The Impact of Digital Currencies on Tax Revenues

All is well and good if you report this income in your tax filings.  But we know some people won’t do that.  And we also know that as more people use digital currencies there will be more places to buy and sell goods and services with these digital currencies.  Major retailers may report Bitcoin transactions for their own income purposes but they don’t have to tell governments where their customers got the digital money.

As more wealth is hidden from government revenue streams the tax burden will increase on the honest people who pay the taxes.  Even in a value-add tax system such as those in Europe, you’ll find that VATs have to be increased if the hidden economy draws too much wealth from the mainstream economy.

This shadow economy may be small at the moment but as speculators drive up the prices of digital currencies like Bitcoin and Ethereum investors will begin to sit up and take notice.  Who would turn down free money if it’s tax free?  And therein lies the danger for anyone who gets into that marketplace.  Without real oversight these digital currencies can become a speculator’s playground.  Bitcoin and Ethereum experts are afraid that anyone who controls 51% or more of the machines that confirm digital transactions could manipulate the markets, but investors with enough money could do the same thing.

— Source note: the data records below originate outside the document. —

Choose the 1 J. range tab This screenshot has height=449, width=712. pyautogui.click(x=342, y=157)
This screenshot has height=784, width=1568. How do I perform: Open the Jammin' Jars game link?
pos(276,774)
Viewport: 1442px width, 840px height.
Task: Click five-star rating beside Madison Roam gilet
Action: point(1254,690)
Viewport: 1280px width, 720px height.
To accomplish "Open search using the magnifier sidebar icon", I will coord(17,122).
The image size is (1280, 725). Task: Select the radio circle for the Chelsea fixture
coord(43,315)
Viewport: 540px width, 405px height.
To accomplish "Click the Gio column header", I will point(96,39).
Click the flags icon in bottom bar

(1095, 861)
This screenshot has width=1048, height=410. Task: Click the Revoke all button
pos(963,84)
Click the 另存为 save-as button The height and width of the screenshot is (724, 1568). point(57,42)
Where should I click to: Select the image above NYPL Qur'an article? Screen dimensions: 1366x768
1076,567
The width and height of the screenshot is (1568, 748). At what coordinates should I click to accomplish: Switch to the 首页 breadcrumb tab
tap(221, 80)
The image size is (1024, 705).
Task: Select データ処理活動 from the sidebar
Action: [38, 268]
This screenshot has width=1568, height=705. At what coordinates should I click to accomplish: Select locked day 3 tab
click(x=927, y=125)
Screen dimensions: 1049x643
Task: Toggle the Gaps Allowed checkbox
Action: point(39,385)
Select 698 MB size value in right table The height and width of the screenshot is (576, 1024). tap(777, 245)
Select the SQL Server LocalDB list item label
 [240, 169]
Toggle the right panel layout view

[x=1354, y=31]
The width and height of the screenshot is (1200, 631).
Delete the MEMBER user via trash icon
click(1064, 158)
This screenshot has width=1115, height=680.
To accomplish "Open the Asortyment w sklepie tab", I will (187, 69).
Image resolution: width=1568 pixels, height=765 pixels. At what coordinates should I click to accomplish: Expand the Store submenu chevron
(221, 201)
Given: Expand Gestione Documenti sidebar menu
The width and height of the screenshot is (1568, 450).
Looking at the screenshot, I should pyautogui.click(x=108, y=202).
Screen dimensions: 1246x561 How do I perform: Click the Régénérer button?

What Digital Currencies Mean to Small Investors

What is to stop you from investing $1,000,000 in Ethereum and start buying and selling like crazy, especially from multiple exchanges?  At the present time the exchanges require you to verify your identity to prevent direct manipulation but they cannot prevent investors from laying off losses from one exchange against gains from another exchange.  By creating enough demand for a digital currency a ruthless investor can add to the inflation that drives up prices.

And what happens if a small group of investors start working together?  5-10 users could place a lot of buy orders on a small exchange, attracting the attention of other investors.  Once they seed the growth of price inflation on that exchange they only need to wait long enough before selling out.  And how do we know this isn’t already happening?